▸ TASK GOAL
Copy the lines of the records below exactly, beginning with the line containing "Task: Open the GQ profile avatar logo" and continuing through the line containing "coord(669,103)", including both.
========================
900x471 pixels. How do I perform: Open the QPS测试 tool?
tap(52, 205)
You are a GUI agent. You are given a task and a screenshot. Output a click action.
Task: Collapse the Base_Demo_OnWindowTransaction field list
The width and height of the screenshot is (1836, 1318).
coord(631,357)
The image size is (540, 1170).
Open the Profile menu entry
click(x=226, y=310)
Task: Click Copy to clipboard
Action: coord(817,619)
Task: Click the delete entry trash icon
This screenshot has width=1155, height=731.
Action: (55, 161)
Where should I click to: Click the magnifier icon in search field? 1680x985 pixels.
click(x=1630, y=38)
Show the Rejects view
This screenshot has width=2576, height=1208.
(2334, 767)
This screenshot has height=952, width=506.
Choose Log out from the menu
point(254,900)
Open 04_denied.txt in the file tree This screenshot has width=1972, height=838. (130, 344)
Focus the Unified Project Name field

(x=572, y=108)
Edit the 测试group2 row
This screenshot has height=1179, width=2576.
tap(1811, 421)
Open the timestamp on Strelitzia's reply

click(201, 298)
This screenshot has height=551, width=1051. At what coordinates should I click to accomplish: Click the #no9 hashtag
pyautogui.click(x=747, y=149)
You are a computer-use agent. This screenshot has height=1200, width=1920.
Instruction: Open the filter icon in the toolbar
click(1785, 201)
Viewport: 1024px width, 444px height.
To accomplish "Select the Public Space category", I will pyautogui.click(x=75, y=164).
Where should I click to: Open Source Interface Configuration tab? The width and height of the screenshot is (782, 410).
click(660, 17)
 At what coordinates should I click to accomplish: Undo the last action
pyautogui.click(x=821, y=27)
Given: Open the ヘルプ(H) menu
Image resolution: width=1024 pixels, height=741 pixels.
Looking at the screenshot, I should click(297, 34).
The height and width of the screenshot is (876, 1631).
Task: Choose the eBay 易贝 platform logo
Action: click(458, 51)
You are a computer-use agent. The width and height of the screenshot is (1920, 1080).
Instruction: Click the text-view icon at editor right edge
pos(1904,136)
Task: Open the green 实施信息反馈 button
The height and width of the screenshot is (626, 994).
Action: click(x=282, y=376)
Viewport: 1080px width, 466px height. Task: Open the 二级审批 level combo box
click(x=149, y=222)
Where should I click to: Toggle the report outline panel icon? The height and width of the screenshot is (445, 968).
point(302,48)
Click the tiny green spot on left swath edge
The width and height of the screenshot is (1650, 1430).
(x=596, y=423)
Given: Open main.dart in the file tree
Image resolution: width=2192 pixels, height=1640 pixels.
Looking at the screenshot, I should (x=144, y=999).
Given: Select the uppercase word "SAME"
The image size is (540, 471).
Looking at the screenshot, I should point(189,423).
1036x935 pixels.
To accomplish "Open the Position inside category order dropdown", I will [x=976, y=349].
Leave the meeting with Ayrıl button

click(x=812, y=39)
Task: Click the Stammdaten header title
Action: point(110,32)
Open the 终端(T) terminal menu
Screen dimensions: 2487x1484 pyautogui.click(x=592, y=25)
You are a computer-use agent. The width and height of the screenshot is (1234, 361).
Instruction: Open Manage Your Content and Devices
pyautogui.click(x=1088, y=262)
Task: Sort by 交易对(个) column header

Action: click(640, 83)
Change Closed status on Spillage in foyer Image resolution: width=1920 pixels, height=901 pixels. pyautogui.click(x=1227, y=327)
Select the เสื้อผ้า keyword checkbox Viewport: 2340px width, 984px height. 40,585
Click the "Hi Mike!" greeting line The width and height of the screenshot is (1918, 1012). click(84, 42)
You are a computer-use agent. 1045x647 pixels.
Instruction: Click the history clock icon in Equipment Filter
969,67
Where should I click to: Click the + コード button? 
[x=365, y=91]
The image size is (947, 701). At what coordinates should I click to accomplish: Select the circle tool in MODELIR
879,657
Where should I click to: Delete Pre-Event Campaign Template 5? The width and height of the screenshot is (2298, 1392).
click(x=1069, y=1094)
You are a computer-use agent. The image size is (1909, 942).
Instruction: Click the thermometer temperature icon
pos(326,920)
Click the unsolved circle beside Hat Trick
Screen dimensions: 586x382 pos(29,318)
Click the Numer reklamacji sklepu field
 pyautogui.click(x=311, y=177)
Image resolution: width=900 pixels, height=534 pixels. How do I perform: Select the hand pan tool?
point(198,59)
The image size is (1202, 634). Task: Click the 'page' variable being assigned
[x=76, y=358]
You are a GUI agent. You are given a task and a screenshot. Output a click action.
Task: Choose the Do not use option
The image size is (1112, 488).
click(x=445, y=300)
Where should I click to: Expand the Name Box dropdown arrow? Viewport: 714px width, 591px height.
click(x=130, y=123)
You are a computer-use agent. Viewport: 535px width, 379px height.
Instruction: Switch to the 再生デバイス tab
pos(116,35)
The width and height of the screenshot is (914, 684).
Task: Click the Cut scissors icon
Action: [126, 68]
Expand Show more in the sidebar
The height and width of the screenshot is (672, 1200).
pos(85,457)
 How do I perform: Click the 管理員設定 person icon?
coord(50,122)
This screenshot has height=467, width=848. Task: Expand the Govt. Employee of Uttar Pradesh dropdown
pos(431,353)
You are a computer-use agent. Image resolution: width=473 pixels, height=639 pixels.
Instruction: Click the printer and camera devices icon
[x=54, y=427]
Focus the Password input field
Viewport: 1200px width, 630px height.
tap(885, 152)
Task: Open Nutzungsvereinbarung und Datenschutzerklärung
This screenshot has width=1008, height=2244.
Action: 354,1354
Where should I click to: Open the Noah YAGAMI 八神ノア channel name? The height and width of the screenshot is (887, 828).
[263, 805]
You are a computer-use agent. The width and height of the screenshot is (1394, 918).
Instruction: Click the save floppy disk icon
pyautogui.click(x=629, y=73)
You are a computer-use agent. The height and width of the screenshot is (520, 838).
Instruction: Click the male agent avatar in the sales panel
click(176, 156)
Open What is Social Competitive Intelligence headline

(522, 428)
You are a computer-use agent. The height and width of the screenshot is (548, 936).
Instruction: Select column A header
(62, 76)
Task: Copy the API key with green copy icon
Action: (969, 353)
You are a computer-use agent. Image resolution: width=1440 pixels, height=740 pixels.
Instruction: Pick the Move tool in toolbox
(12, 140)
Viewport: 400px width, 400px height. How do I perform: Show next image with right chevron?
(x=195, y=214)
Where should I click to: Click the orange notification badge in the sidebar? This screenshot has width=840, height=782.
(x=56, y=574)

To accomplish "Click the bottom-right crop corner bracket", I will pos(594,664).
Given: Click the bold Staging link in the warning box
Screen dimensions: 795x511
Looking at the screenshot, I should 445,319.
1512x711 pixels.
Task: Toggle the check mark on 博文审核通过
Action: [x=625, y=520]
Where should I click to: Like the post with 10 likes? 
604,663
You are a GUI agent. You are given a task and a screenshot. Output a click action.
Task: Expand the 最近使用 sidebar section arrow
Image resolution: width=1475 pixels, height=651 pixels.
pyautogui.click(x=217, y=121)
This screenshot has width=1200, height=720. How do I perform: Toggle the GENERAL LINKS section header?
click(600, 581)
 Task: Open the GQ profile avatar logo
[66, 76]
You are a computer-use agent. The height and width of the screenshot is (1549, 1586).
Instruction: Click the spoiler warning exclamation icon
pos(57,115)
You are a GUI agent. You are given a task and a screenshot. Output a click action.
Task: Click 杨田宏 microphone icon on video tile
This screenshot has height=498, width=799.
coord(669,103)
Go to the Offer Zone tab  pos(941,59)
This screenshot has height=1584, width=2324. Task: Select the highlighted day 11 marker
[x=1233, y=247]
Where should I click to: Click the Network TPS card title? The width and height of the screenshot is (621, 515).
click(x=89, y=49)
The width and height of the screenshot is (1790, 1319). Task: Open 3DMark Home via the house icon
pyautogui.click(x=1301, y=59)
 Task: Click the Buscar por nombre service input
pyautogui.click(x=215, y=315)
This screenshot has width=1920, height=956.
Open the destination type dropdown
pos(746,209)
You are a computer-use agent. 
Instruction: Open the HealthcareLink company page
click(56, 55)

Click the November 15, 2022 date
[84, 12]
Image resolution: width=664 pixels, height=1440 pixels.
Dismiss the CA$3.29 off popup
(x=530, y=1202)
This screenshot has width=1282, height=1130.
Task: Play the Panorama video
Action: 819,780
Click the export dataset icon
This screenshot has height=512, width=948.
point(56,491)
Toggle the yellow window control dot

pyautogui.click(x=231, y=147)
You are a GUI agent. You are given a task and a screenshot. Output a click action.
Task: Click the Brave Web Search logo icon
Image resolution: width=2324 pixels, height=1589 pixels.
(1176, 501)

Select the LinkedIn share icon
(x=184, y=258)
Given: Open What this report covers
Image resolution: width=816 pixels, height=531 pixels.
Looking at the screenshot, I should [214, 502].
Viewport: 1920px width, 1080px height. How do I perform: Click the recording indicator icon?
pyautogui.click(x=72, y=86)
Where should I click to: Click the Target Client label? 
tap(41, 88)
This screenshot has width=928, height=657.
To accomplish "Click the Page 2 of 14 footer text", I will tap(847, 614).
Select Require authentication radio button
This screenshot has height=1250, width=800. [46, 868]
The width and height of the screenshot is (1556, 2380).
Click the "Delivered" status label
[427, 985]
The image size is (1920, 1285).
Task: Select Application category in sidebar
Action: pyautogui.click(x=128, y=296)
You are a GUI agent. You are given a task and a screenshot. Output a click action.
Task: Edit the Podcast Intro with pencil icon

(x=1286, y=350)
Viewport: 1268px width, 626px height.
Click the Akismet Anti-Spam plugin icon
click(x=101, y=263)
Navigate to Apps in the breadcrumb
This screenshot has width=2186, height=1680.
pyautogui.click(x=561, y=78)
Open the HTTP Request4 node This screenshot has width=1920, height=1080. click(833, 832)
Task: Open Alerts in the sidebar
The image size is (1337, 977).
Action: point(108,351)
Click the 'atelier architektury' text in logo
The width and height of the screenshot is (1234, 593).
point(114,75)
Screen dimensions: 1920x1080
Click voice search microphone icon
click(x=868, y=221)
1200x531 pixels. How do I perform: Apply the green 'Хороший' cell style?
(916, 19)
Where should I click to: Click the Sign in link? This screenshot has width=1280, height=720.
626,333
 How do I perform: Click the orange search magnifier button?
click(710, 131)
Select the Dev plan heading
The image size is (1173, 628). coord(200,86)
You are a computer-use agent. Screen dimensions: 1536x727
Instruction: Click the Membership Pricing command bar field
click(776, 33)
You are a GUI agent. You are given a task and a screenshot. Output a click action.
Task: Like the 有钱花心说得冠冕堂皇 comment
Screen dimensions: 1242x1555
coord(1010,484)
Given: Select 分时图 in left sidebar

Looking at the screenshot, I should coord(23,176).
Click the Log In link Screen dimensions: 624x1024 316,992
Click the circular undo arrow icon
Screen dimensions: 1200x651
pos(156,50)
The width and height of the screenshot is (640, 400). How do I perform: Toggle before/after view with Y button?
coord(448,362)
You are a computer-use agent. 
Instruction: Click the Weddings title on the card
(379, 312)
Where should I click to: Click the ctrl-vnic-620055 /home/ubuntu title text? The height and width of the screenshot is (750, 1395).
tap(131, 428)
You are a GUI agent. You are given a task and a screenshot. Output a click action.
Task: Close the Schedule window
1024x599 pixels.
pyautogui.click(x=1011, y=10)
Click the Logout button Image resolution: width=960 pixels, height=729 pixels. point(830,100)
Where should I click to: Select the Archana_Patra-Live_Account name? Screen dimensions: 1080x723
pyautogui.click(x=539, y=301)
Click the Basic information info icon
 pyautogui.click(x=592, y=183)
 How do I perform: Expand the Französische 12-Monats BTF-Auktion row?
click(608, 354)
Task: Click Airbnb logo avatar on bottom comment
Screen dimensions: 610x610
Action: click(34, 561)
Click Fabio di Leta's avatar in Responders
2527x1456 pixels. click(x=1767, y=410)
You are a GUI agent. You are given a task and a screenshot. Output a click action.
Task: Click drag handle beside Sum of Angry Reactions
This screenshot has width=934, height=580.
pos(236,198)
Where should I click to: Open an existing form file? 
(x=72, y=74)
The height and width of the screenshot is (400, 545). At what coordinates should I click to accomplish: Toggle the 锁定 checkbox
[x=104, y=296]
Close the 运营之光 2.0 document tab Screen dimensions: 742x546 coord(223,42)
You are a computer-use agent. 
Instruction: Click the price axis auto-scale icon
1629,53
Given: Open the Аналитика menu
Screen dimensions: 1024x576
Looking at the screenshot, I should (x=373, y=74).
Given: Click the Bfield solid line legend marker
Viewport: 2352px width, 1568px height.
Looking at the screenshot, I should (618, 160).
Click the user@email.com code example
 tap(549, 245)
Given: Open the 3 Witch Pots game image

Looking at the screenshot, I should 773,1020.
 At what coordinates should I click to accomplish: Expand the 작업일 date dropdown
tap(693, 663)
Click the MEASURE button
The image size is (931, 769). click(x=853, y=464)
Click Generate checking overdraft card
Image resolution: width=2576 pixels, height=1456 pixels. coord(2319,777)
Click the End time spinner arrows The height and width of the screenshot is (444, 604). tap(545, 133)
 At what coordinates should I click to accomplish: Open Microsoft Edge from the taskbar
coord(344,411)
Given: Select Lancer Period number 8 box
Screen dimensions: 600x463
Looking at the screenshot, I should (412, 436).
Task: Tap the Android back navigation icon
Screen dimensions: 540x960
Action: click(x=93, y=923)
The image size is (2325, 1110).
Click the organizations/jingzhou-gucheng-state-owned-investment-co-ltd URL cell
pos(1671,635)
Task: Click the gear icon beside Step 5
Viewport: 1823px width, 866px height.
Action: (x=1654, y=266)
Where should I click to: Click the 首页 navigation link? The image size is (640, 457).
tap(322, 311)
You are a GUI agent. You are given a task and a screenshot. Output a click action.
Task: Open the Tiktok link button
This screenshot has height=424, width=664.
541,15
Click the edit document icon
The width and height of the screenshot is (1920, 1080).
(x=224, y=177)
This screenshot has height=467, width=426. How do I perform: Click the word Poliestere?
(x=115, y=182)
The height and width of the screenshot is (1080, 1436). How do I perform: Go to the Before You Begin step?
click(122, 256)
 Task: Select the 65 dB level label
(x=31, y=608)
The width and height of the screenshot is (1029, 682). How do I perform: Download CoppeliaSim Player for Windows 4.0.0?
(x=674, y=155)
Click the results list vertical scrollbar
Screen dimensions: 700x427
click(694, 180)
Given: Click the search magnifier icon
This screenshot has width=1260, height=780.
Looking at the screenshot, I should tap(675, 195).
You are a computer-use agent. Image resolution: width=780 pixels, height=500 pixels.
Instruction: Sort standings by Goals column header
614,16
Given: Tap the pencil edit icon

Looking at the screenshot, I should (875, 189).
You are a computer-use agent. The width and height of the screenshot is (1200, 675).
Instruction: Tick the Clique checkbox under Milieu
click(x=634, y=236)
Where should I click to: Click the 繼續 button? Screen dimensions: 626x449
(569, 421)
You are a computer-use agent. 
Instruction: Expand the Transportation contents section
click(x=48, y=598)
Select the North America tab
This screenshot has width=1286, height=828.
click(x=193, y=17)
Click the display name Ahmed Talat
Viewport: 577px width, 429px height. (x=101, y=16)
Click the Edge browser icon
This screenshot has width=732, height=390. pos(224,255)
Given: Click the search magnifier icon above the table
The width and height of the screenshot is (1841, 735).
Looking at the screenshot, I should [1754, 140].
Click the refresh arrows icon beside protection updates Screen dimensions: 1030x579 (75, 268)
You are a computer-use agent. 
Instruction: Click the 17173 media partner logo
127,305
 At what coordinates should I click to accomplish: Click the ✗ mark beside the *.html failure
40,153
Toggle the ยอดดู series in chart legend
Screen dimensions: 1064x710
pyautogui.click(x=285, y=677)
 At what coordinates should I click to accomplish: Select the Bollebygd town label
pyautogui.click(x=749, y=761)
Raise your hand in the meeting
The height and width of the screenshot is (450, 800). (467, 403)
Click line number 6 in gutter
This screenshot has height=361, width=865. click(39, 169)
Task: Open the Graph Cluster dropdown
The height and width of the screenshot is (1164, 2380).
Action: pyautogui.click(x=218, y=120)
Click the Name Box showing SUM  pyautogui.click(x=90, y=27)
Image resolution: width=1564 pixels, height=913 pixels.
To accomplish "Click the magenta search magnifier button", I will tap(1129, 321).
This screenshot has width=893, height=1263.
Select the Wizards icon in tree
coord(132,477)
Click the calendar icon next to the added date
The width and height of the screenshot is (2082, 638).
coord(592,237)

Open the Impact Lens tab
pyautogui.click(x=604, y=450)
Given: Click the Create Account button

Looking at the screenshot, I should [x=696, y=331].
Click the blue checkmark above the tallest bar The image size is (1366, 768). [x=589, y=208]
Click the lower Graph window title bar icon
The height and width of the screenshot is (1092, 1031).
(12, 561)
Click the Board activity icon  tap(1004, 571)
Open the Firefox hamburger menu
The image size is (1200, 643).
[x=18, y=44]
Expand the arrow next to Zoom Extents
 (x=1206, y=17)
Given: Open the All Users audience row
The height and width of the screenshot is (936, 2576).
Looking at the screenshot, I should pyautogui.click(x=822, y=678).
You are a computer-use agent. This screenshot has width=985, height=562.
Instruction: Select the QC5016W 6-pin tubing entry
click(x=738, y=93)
========================
▸ RESPONSE FOR THIS EXERCISE
 Task: Open the GQ profile avatar logo
[66, 76]
You are a computer-use agent. The height and width of the screenshot is (1549, 1586).
Instruction: Click the spoiler warning exclamation icon
pos(57,115)
You are a GUI agent. You are given a task and a screenshot. Output a click action.
Task: Click 杨田宏 microphone icon on video tile
This screenshot has height=498, width=799.
coord(669,103)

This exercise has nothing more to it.